▶ _TASK ITEM_: Look in the material below for the line holding "Click the finishing icon beside paper stack". Set it down exactly, with each later line up to and including the line holding "This screenshot has width=800, height=608.".

▶ _RECORD SET_:

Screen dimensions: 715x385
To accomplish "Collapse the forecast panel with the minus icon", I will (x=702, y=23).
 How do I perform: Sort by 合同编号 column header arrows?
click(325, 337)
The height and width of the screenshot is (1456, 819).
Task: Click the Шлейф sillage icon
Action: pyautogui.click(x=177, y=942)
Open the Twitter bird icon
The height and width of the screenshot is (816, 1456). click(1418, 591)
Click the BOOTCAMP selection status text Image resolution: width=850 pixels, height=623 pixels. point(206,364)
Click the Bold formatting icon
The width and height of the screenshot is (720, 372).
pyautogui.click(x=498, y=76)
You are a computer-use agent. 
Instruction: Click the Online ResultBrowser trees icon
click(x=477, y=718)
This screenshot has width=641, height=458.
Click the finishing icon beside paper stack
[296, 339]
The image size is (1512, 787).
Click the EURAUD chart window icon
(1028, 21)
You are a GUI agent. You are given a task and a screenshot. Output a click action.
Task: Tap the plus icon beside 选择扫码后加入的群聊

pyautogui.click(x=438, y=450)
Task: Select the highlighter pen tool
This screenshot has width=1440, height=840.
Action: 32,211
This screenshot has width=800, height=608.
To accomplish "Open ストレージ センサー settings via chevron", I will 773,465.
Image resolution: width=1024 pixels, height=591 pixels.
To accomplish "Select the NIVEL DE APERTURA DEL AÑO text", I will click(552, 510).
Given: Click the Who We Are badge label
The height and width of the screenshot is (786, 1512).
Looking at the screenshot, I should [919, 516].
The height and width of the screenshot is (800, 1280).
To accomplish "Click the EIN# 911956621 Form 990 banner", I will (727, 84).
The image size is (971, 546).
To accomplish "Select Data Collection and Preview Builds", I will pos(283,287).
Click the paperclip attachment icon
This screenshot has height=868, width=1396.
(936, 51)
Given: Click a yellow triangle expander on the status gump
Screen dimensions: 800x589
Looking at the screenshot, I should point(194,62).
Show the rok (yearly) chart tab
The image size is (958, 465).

▶ _EXERCISE SOLUTION_:
Click the finishing icon beside paper stack
[296, 339]
The image size is (1512, 787).
Click the EURAUD chart window icon
(1028, 21)
You are a GUI agent. You are given a task and a screenshot. Output a click action.
Task: Tap the plus icon beside 选择扫码后加入的群聊

pyautogui.click(x=438, y=450)
Task: Select the highlighter pen tool
This screenshot has width=1440, height=840.
Action: 32,211
This screenshot has width=800, height=608.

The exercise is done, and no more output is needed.